The miR-23-27-24 clusters drive lipid-associated macrophage proliferation in obese adipose tissue
Neil T. Sprenkle,
Nathan C. Winn,
Kaitlyn E. Bunn,
Yang Zhao,
Deborah J. Park,
Brenna G. Giese,
John J. Karijolich,
K. Mark Ansel,
C. Henrique Serezani,
Alyssa H. Hasty,
Heather H. Pua
Affiliations
Neil T. Sprenkle
Department of Pathology, Microbiology, and Immunology, Vanderbilt University Medical Center, Nashville, TN, USA
Nathan C. Winn
Department of Molecular Physiology and Biophysics, Vanderbilt University, Nashville, TN, USA
Kaitlyn E. Bunn
Department of Pathology, Microbiology, and Immunology, Vanderbilt University Medical Center, Nashville, TN, USA
Yang Zhao
Department of Pathology, Microbiology, and Immunology, Vanderbilt University Medical Center, Nashville, TN, USA
Deborah J. Park
Department of Pathology, Microbiology, and Immunology, Vanderbilt University Medical Center, Nashville, TN, USA
Brenna G. Giese
Department of Pathology, Microbiology, and Immunology, Vanderbilt University Medical Center, Nashville, TN, USA
John J. Karijolich
Department of Pathology, Microbiology, and Immunology, Vanderbilt University Medical Center, Nashville, TN, USA; Vanderbilt Center for Immunobiology and Vanderbilt Institute for Infection, Immunology, and Inflammation, Vanderbilt University Medical Center, Nashville, TN, USA; Department of Biochemistry, Vanderbilt University School of Medicine, Nashville, TN, USA; Vanerbilt-Ingram Cancer Center, Nashville, TN, USA
K. Mark Ansel
Department of Microbiology and Immunology and Sandler Asthma Basic Research Center, University of California, San Francisco, San Francisco, CA, USA
C. Henrique Serezani
Vanderbilt Center for Immunobiology and Vanderbilt Institute for Infection, Immunology, and Inflammation, Vanderbilt University Medical Center, Nashville, TN, USA; Division of Infectious Diseases, Department of Medicine, Vanderbilt University Medical Center, Nashville, TN, USA
Alyssa H. Hasty
Department of Molecular Physiology and Biophysics, Vanderbilt University, Nashville, TN, USA; Vanderbilt Center for Immunobiology and Vanderbilt Institute for Infection, Immunology, and Inflammation, Vanderbilt University Medical Center, Nashville, TN, USA; Veterans Affairs, Tennessee Valley Healthcare System, Nashville, TN, USA
Heather H. Pua
Department of Pathology, Microbiology, and Immunology, Vanderbilt University Medical Center, Nashville, TN, USA; Vanderbilt Center for Immunobiology and Vanderbilt Institute for Infection, Immunology, and Inflammation, Vanderbilt University Medical Center, Nashville, TN, USA; Corresponding author
Summary: Identifying molecular circuits that control adipose tissue macrophage (ATM) function is necessary to understand how ATMs contribute to tissue homeostasis and obesity-induced insulin resistance.

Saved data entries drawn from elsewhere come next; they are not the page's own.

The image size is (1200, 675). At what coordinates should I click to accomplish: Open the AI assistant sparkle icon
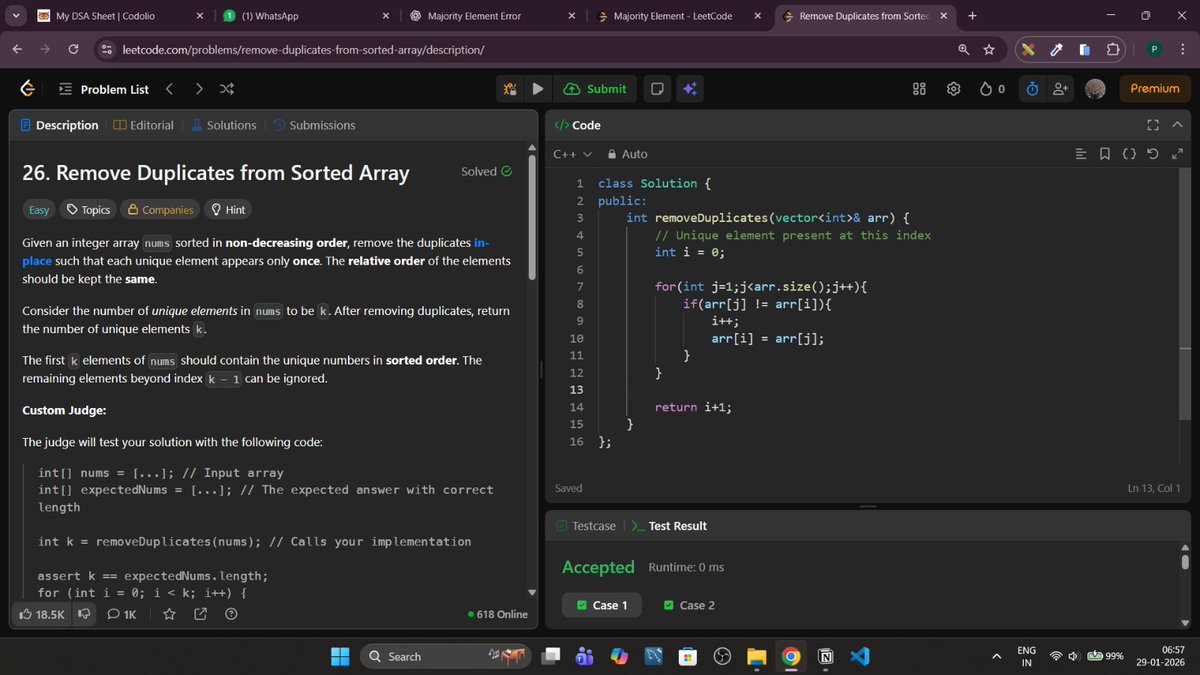pos(689,88)
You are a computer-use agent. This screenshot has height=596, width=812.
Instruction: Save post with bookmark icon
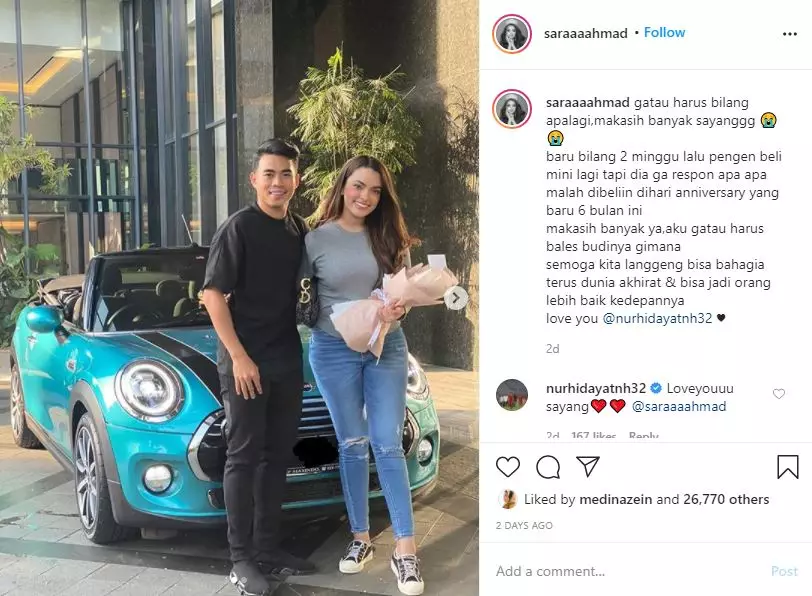coord(787,466)
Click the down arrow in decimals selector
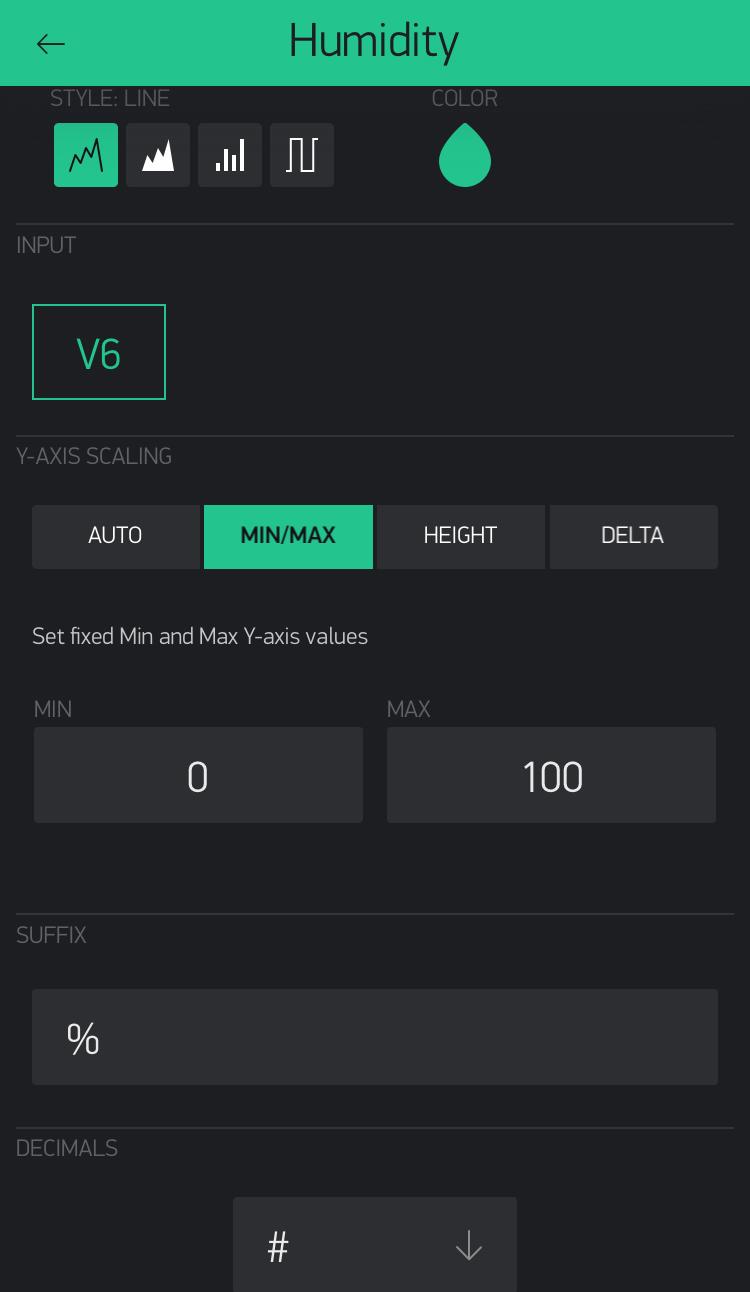This screenshot has height=1292, width=750. (469, 1246)
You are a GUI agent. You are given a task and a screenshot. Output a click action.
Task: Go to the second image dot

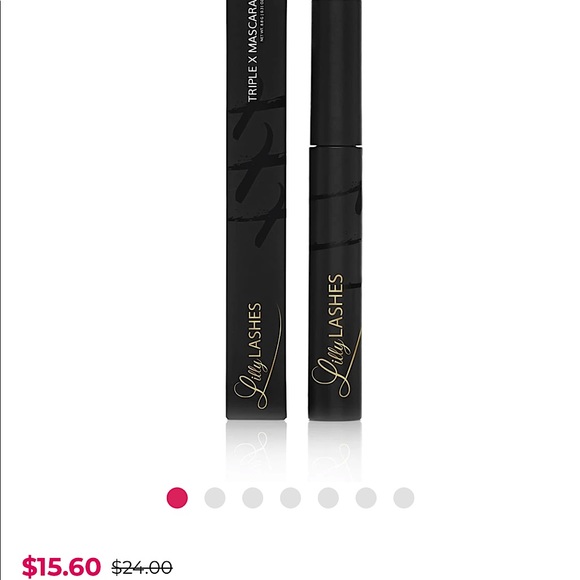215,498
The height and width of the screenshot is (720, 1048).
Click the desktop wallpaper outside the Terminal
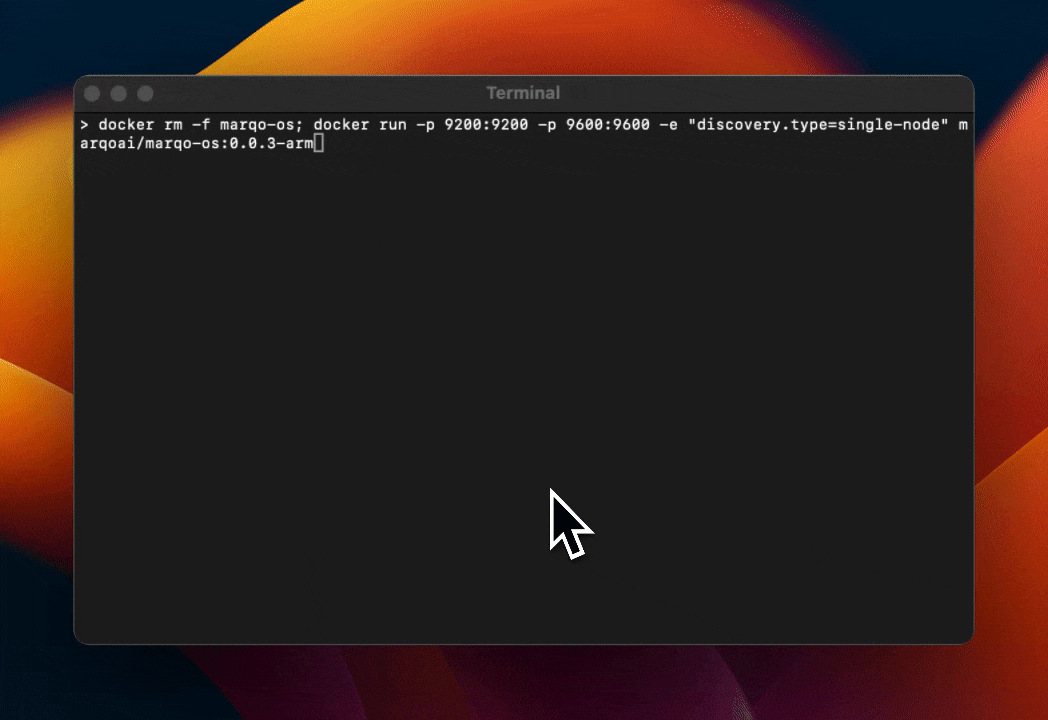[x=1010, y=400]
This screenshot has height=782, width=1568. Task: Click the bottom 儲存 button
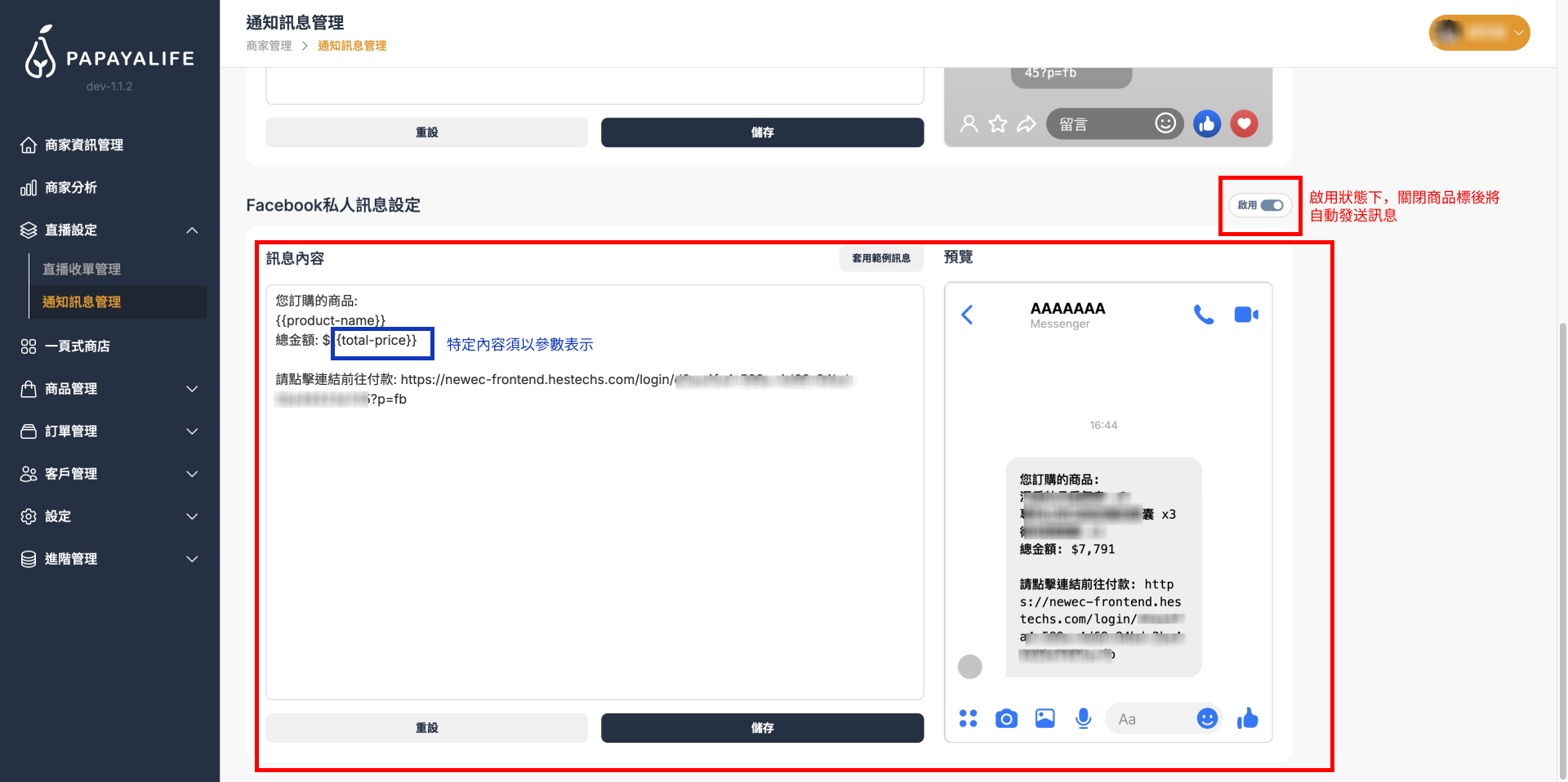762,728
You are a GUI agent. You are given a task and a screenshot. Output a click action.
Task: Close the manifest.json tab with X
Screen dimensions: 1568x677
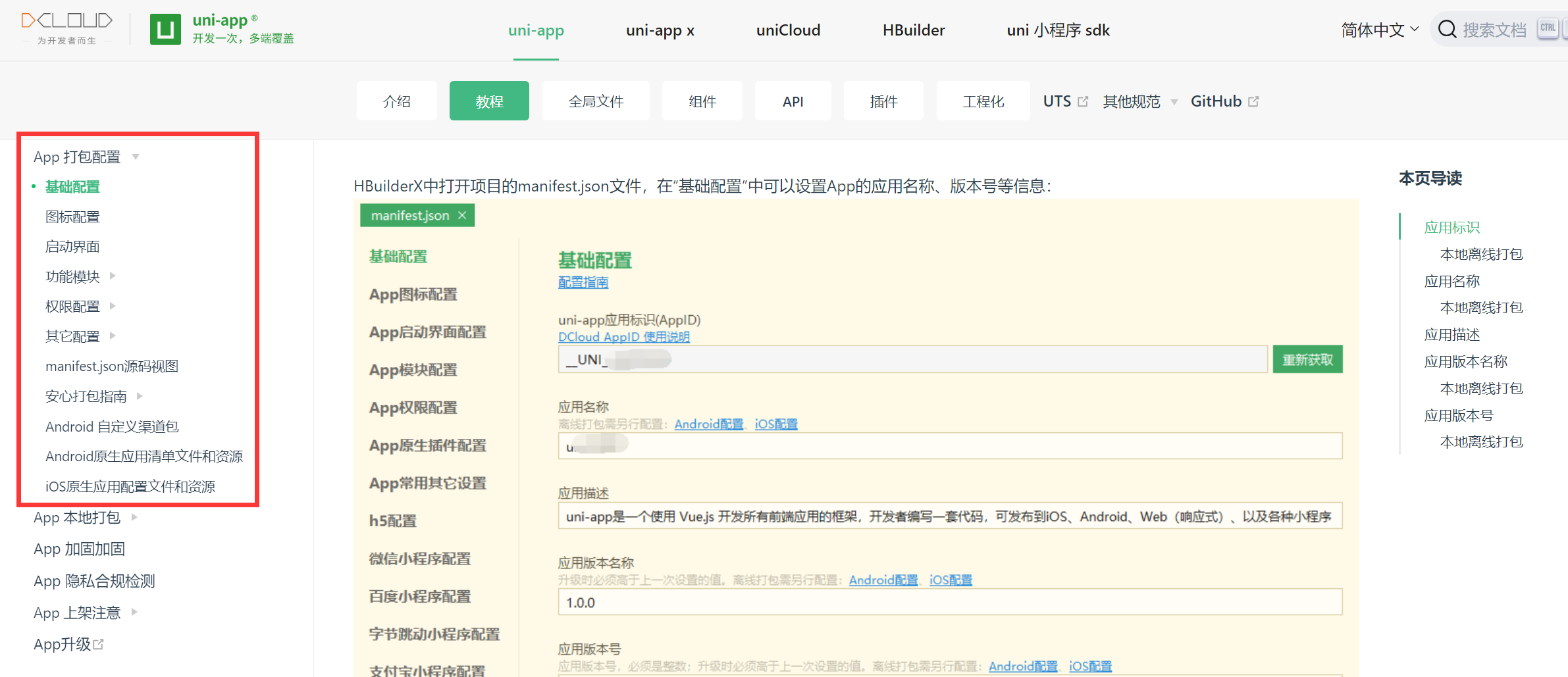tap(462, 216)
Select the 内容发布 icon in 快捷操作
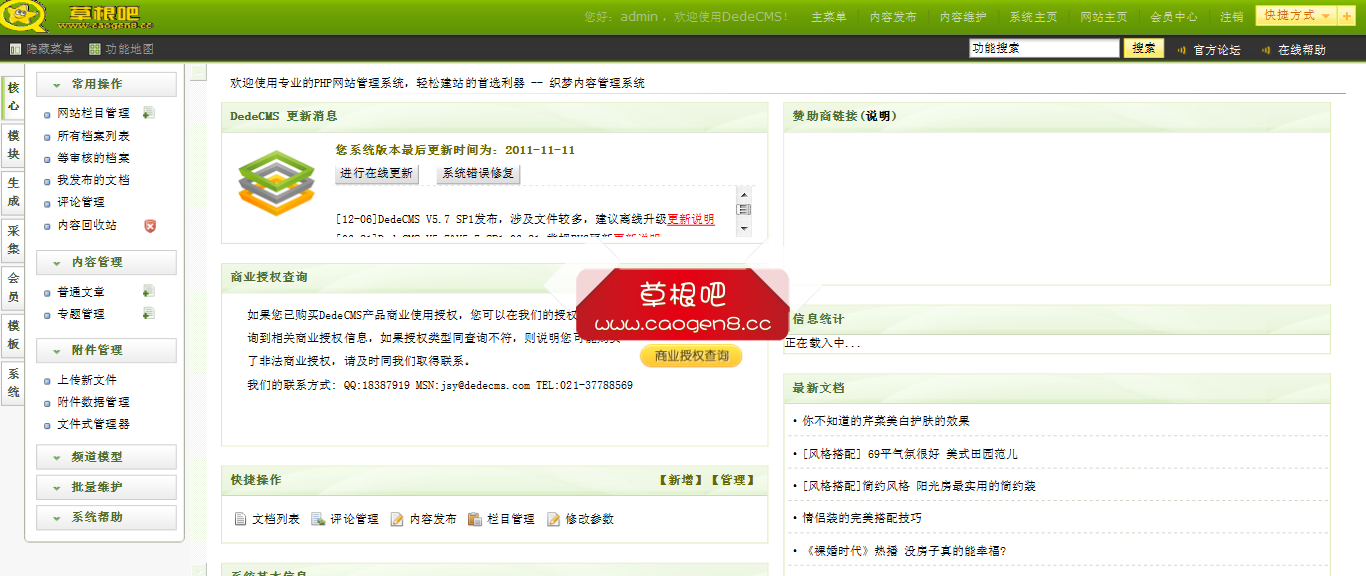Image resolution: width=1366 pixels, height=576 pixels. coord(400,519)
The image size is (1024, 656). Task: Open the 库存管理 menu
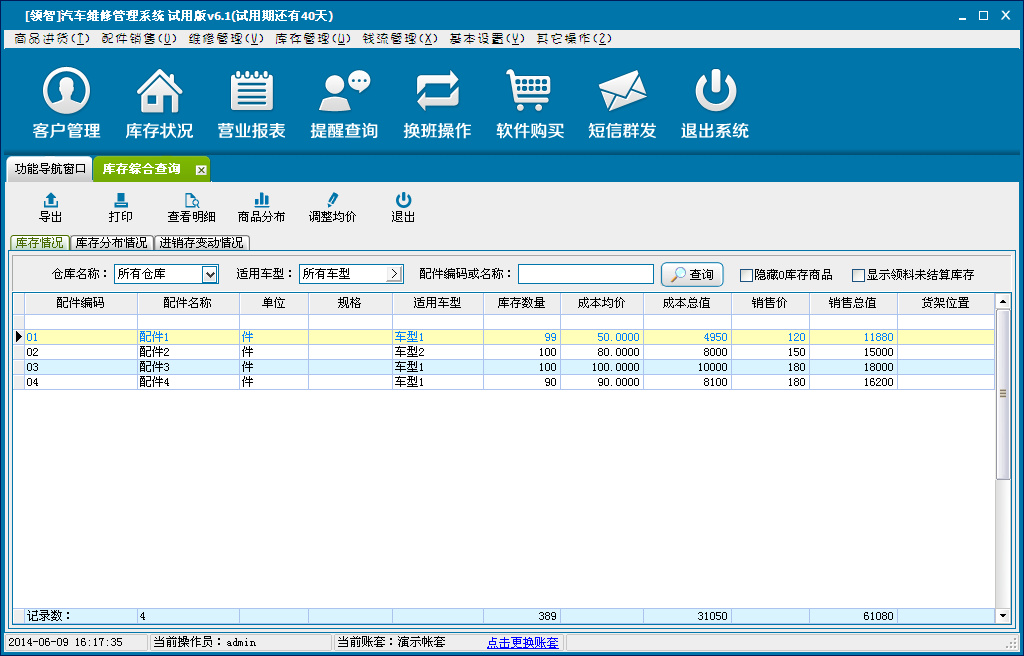pos(313,39)
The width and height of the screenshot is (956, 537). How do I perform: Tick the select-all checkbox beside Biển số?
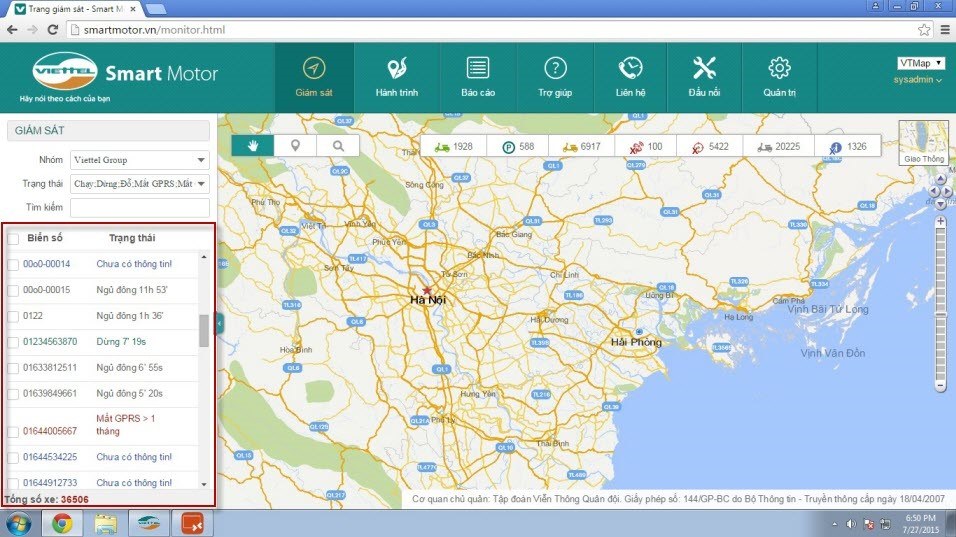[13, 239]
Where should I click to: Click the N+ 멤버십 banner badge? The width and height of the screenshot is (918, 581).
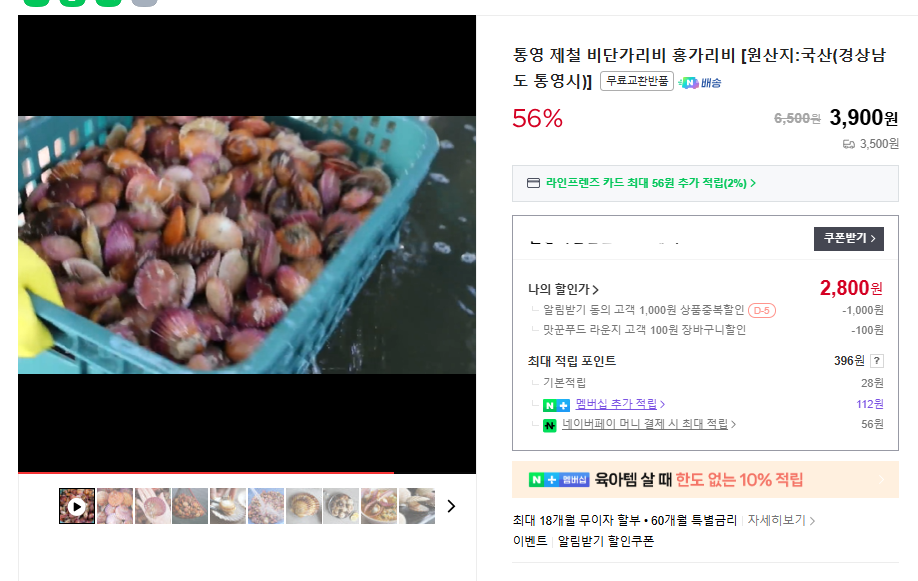pos(559,480)
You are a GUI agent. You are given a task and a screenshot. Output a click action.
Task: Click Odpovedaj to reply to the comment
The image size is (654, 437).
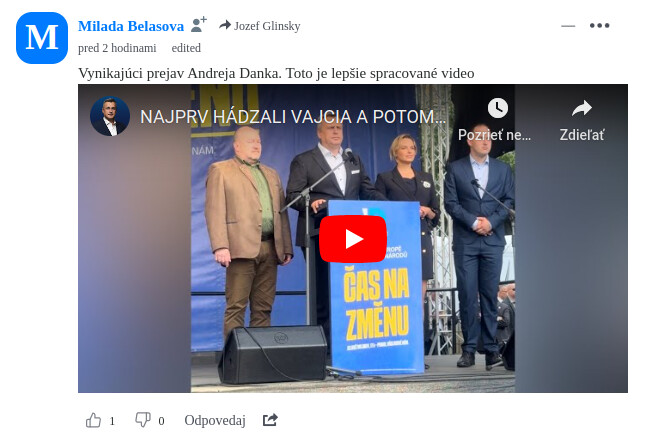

In this study, we find that mice with a myeloid-specific knockout of the miR-23-27-24 clusters of microRNAs (miRNAs) gain less weight on a high-fat diet but exhibit worsened glucose and insulin tolerance. Analysis of ATMs from these mice shows selectively reduced numbers and proliferation of a recently reported subset of lipid-associated CD9+Trem2+ ATMs (lipid-associated macrophages [LAMs]). Leveraging the role of miRNAs to control networks of genes, we use RNA sequencing (RNA-seq), functional screens, and biochemical assays to identify candidate target transcripts that regulate proliferation-associated signaling. We determine that miR-23 directly targets the mRNA of Eif4ebp2, a gene that restricts protein synthesis and proliferation in macrophages. Altogether, our study demonstrates that control of proliferation of a protective subset of LAMs by noncoding RNAs contributes to protection against diet-induced obesity metabolic dysfunction.